Answering strictly in terms of MySQL, you do not want to overnormalize.
Here is why ;
REASON #1 : JOIN BUFFER
There is an in-memory buffer called the join buffer. Its size is regulated in RAM by the join_buffer_size option per DB Connection. The more normalized the data are, the more
JOIN clauses. In turn, the more
JOIN clauses, the more join buffers have to be allocated. If a join buffer is too small, it gets migrated to disk. This slows down the query's execution by
- pausing the query to write the join buffer to disk
- generating more disk I/O while executing the join
REASON #2 : QUERY EVALUATION
Because MySQL executes SQL through external storage engines, query evaluation for WHERE clauses and JOIN clauses are virtually identical. I wrote about this back on March 11, 2013 (Is there an execution difference between a JOIN condition and a WHERE condition?). The algorithm for JOINs are also in the MySQL Documentation. The JOIN algorithm can get rather wonky with multiple JOIN clauses.
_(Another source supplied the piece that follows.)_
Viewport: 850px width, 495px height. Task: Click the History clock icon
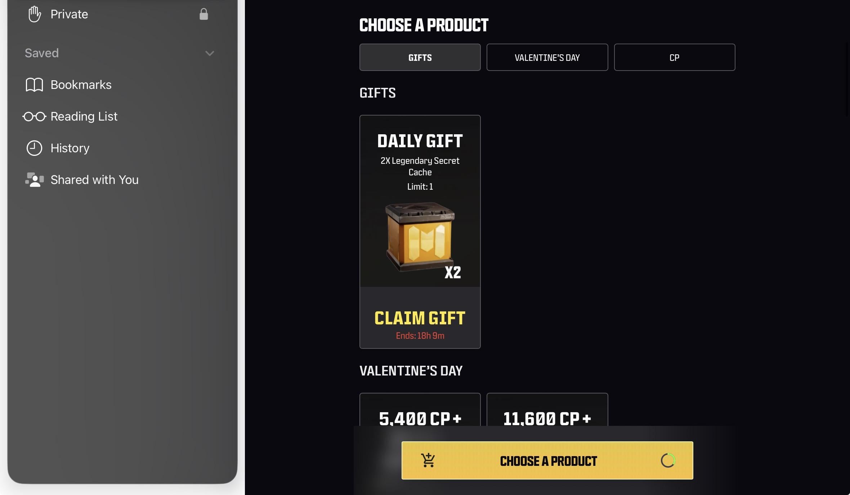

REASON #3 : STORAGE ENGINE PERFORMANCE
Any storage engine in MySQL is basically comprised of 14 operations. Those operations, including JOINs, are layered in such a way that performance issues can occur in two layers
- Query Evaluation (See Reason #2)
- Storage Engine
- If you JOIN using large columns
- If you use the wrong Storage Engine
- If you mix Storage Engines in the JOIN
It is strictly up to you how deep you want to normalize your data. If you must normalize and do multiple JOINs, please join only integer values only. Joining on character values will have negative effects on the three reasons I just mentioned.